■ **HOW TO COMPLETE THIS TASK**: How many lines of the entries hold the string "agent"? Reply with the number alone.

** Opening STORED DATA block **

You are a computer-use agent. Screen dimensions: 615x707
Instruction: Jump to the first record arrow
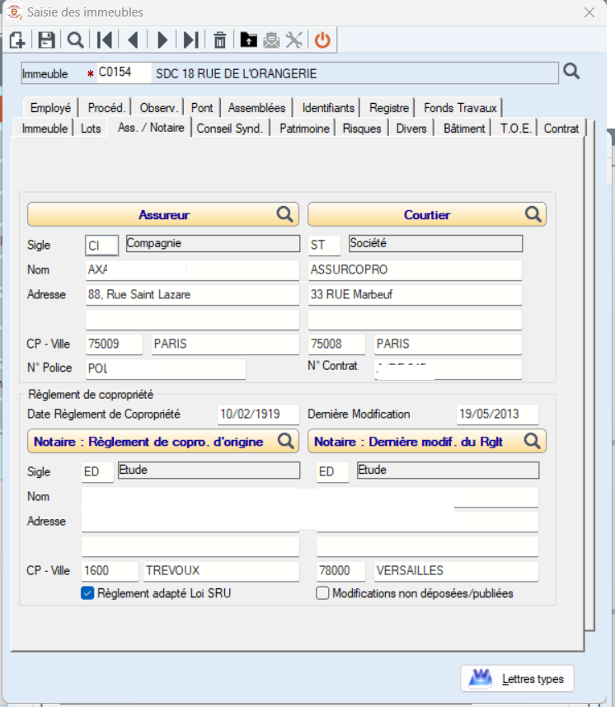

** Closing STORED DATA block **
** Opening STORED DATA block **

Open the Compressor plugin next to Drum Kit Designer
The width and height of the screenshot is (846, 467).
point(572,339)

** Closing STORED DATA block **
** Opening STORED DATA block **

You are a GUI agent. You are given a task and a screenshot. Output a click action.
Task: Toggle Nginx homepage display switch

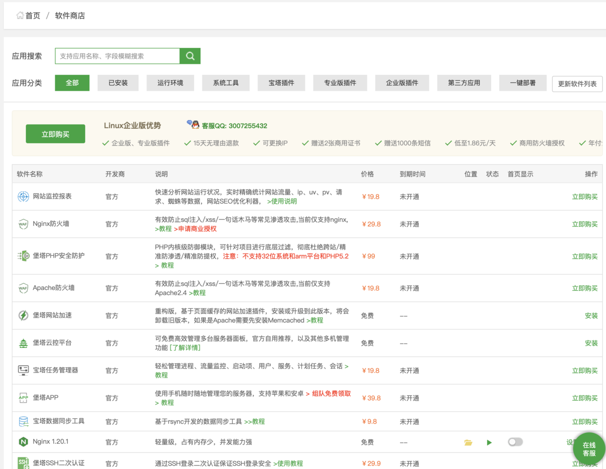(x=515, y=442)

** Closing STORED DATA block **

■ **TASK OUTPUT**: 2